Un tempo succedeva ai parlamentari di votarsi all’unanimità l’aumento dello stipendio. Oggi i magistrati non vogliono essere da meno e si sono trovati tutti d’accordo, a qualsiasi corrente appartengano, per protestare contro la manovra, in cui, tra i tagli, c’è anche quello che più duole: il taglio dei soldi.

Sul sostegno dell’Idv allo sciopero proclamato da questa arrogante categoria per il 1 luglio non ci piove. Quel partito è nato anche per preservarne interessi e privilegi. Pure sul sostegno del Pd non ci piove, ma qualche balbettamento, qualche incertezza uno se li sarebbe aspettati.

Davvero il Pd crede che lo sciopero dei magistrati sia dettato dal caos in cui si trovano le sedi giudiziarie? Via, non prendiamoci in giro. Ai magistrati, almeno a certa parte della magistratura, va bene così. Nel caos lavorano (razzolano) meglio; i controlli vanno a farsi benedire. Se i cittadini attendono giustizia, è sullo Stato, è sul governo, che preferiscono scaricare le colpe. Loro stanno lì  e aspettano la manna dal Cielo. Ossia il lauto stipendio alla fine del mese.
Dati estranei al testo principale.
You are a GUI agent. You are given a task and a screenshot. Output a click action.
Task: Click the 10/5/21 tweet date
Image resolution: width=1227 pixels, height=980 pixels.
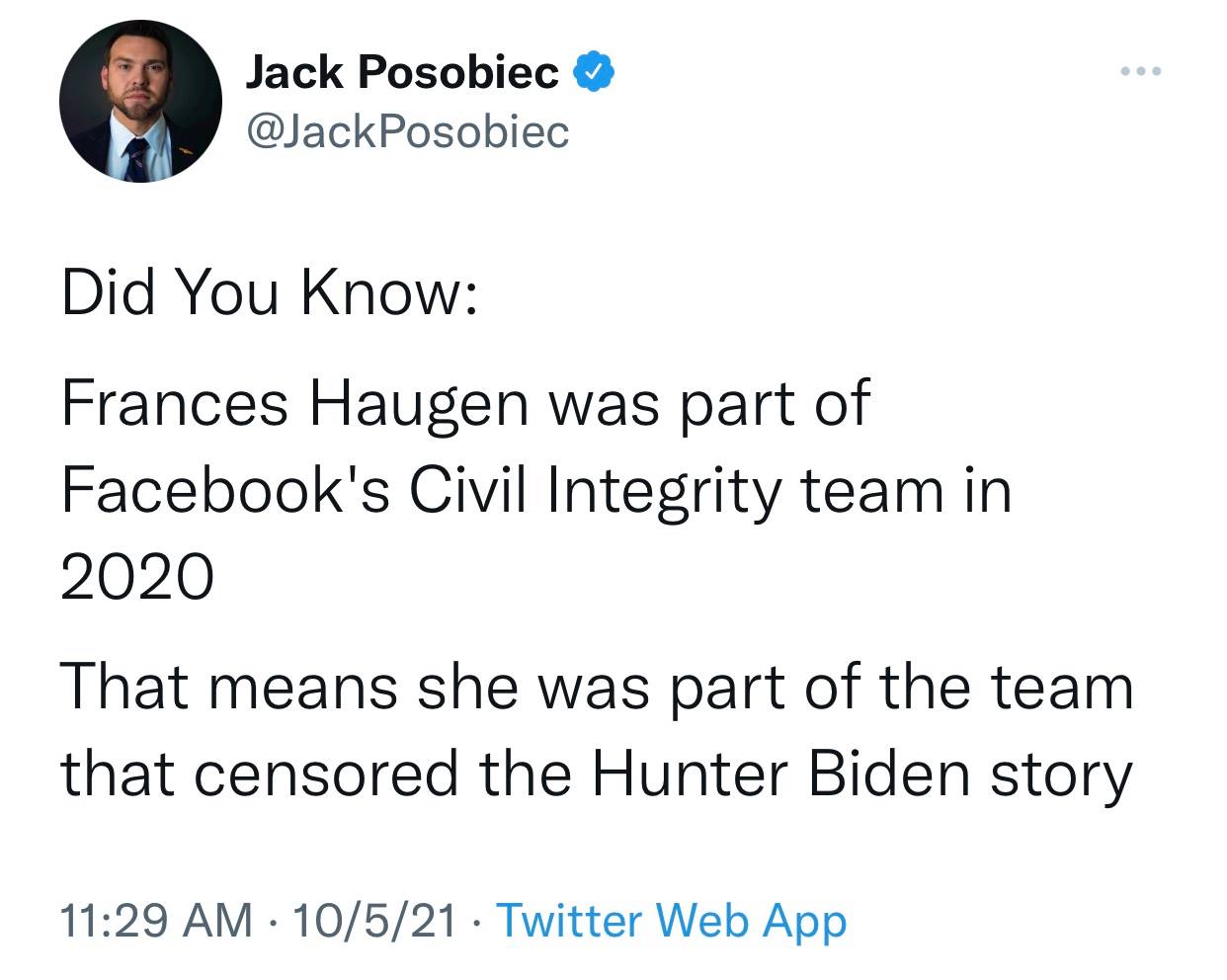tap(374, 921)
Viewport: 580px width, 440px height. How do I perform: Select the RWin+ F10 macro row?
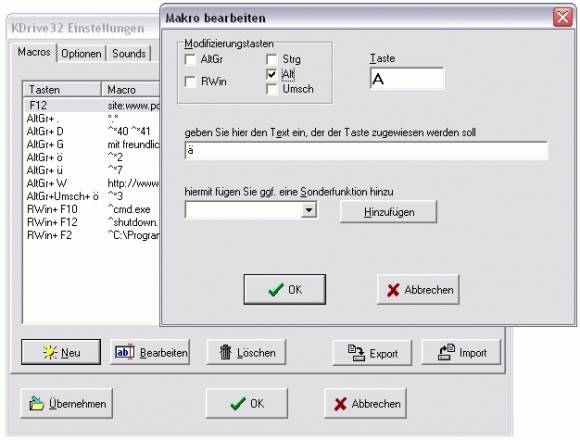tap(92, 209)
Questa volta, però, stare a guardare incrociando le dita sarebbe costato un po’ di soldi. Il governo chiede sacrifici a tutti e ha messo in conto anche i magistrati, la categoria tra le meglio pagate dello Stato. Normale chiamare in causa anche loro. E invece no! I magistrati non ci stanno. Per giustificare lo sciopero, si nascondono dietro motivazioni annose, ed in parte pure giuste, per accogliere le quali questo governo sta lavorando, nonostante incontri l’ostacolo di taluni settori della magistratura che fanno di tutto per non lasciarlo arrivare ad alcuna conclusione. Gli è tutto da rifare, è il loro ritornello. Infatti, tardino pure le riforme. A loro, il ritardo non costa un centesimo. Quello che costa, invece, è la pecunia, se decidono di sacrificarsi come fanno tutti gli altri cittadini. E questo non va bene. Quindi protesta, quindi sciopero. Loro non sono come gli altri cittadini. Sono una casta eletta. Sono vestali sacre agli dèi, quindi intoccabili. Guai a chi osa! Sulla pecunia, niente riforme.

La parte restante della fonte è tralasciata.